В классической статье о морских гребешках Мишель Каллон демонстрирует, как тривиальная научная проблема при ее разложении на составляющие становится сетью взаимоотношений, в центре которой — небольшая группа ученых. Эта группа, применяя различные методики, превращает всех участников ситуации (рыбаков, коллег-ученых, моллюсков) в своих союзников, что и приводит к разрешению поставленной проблемы. Важно подчеркнуть, что речь не идет о жульничестве или подтасовке: герои повествования действуют, как они полагают, исключительно в интересах науки [Callon M. Some Elements of a Sociology of Translation: Domestication of the Scallops and the Fishermen of St. Brieuc Bay. In: J. Law (ed.) Power, Action, and Belief: A New Sociology of Knowledge? Routledge, 1986].
Следовательно, наука — та же политика, только вершимая иными средствами. Чтобы повторить в реальном мире результат, полученный в лаборатории, необходима определенная подстройка жизненных условий или фактическое распространение лаборатории за ее физические границы. Конечно, подстройка может быть и минимальной, но она обязательно должна произойти. А значит, ученый, представляя своих «подопечных», в их интересах требует и добивается изменения мира.
Главный вывод отсюда таков: дихотомия «твердые факты/социальные конструкты» в анализе науки малопригодна. Подавляющая часть научных открытий — это конструкции, в которых могут причудливо сочетаться интересы людей и поведение химических реагентов, атомов, квантов, животных, растений и т. д. И очистить второе от первого социолог не может: такова природа современной научной рациональности.
«Когнитивный релятивизм»?
(Ален Сокал и Жан Брикмон в книге «Интеллектуальные уловки» используют это выражение для обозначения постмодернистской философии науки, которой ставится в вину неспособность обеспечить критерии научности)
На первый взгляд эти построения попросту возмутительны. Невзирая на богатство критериев научности, разработанных самыми разными дисциплинами, социология науки волюнтаристски отказывает ученым в праве на объективность. Знания о мире объявлены странными и шаткими конструкциями, истинность которых никак не подтвердить и никак не опровергнуть. Выходит, любой шарлатан теперь вправе претендовать на звание ученого и требовать всенародного признания?
Однако бить тревогу и бежать к спасательным шлюпкам рано. Во-первых, отрицать автономию науки — не значит объявлять законы природы химерами (хотя и такое бывает). Главное в том, что научные открытия — один из механизмов изменения социальной жизни. Планеты движутся по своим орбитам, клетки организма рождаются и умирают, но над этими процессами возникает сложная надстройка, наука. В ней фиксация физических и телесных изменений служит средством влияния на интересы, то есть политическим инструментом. Чтобы быть убедительной, такая фиксация должна быть не уловкой, а реально работающим и относительно точным средством.
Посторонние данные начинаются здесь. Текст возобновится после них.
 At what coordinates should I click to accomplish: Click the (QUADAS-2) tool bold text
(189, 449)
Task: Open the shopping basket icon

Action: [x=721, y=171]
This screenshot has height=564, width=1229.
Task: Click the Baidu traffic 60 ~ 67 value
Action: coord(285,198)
Здесь ученым есть где развернуться.
Во-вторых, страх перед возможным гносеологическим хаосом вызван некоторыми расхожими представлениями о социальных науках. Двадцатый век был столь богат на разоблачения, данные с социологических позиций, что социологи нередко предстают в образе ниспровергателей общественного порядка. Сложился стереотип, будто социологическое описание объекта влечет вскрытие его фетишистской, маскирующей природы и тем самым его разрушение. Разумеется, это неверно. Подавляющее большинство институтов, «уличенных» в выполнении скрытых социальных функций, — религия, массовая культура, политическое представительство и другие, — продолжают жить и здравствовать.
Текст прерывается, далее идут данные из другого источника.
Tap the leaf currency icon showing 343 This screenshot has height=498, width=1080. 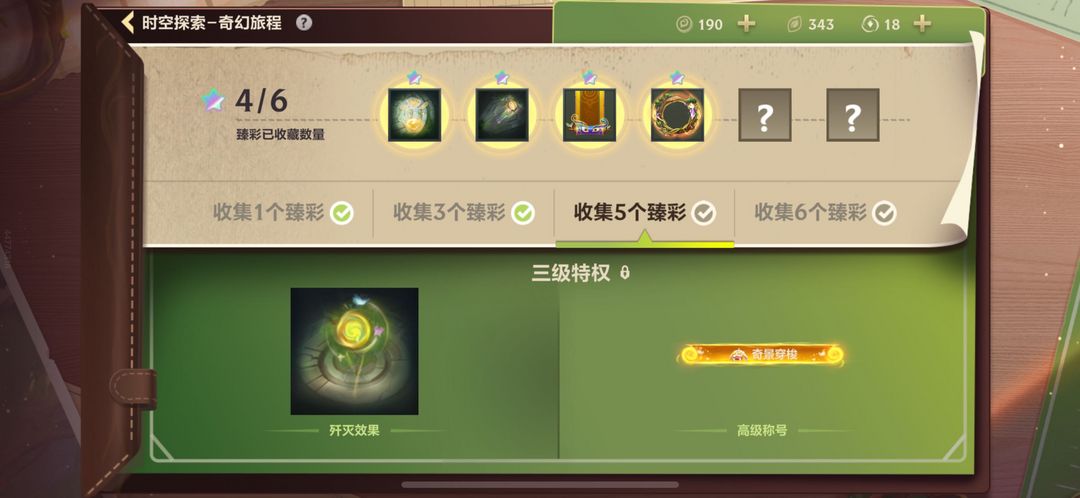(x=794, y=25)
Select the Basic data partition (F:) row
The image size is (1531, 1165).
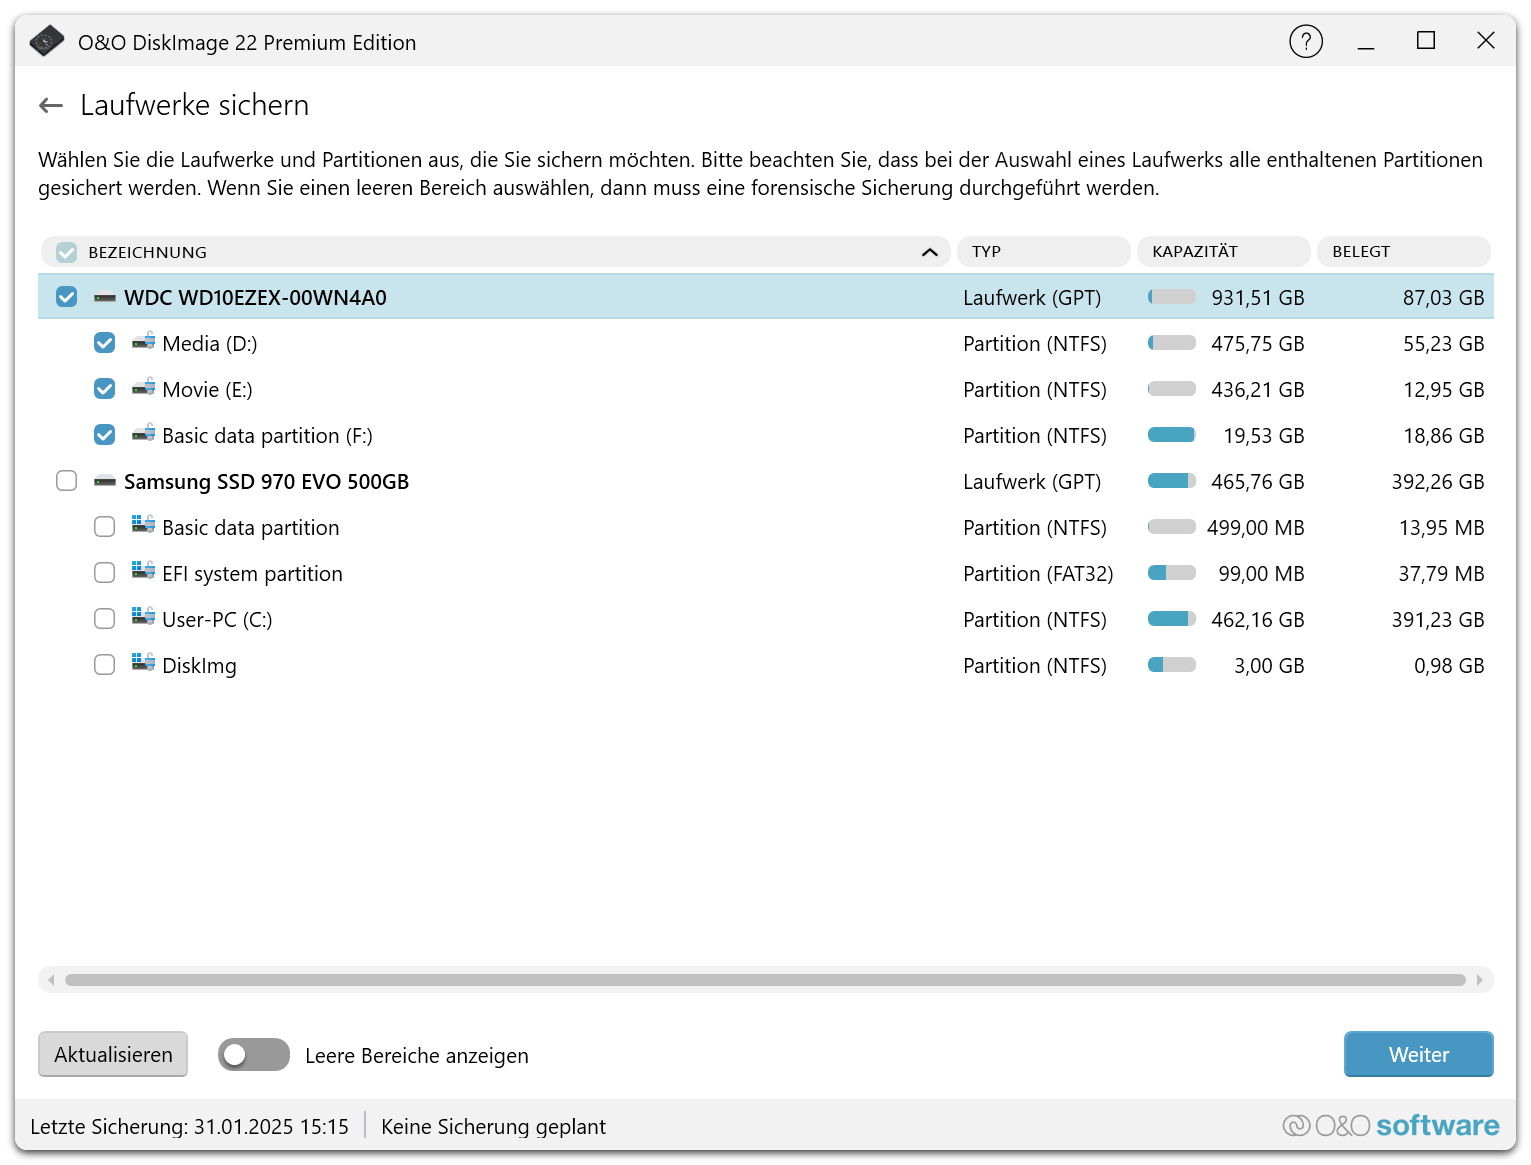coord(600,436)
Наконец, противники социологии упускают из виду, что она вполне может приносить пользу самим исследователям. Знание о механизмах создания научных законов — не инструкция лжеученым о том, как имитировать настоящую науку, и не критика естественнонаучного знания (Настоящую критику социологи знания (те же Бурдье и Латур) адресуют как раз наукам общественным), а беспристрастное описание положения дел. И если представители естественных дисциплин хотят уточнить и упрочить свои критерии рационального, то им как раз и пригодятся наблюдения социологов за поведением этой рациональности во внешнем мире.
Парламент вещей
Напоследок об одной идее Бруно Латура, о которой просто нельзя не сказать несколько слов. В science studies объекты научных экспериментов рассматриваются как полноценные участники ситуации наряду с людьми и социальными группами. Отсюда следует логичный вывод: этим объектам тоже необходимо предоставить право голоса. Так родилась концепция «парламента вещей» (parliament of things), представленная Латуром в новой книге «The Politics of Nature».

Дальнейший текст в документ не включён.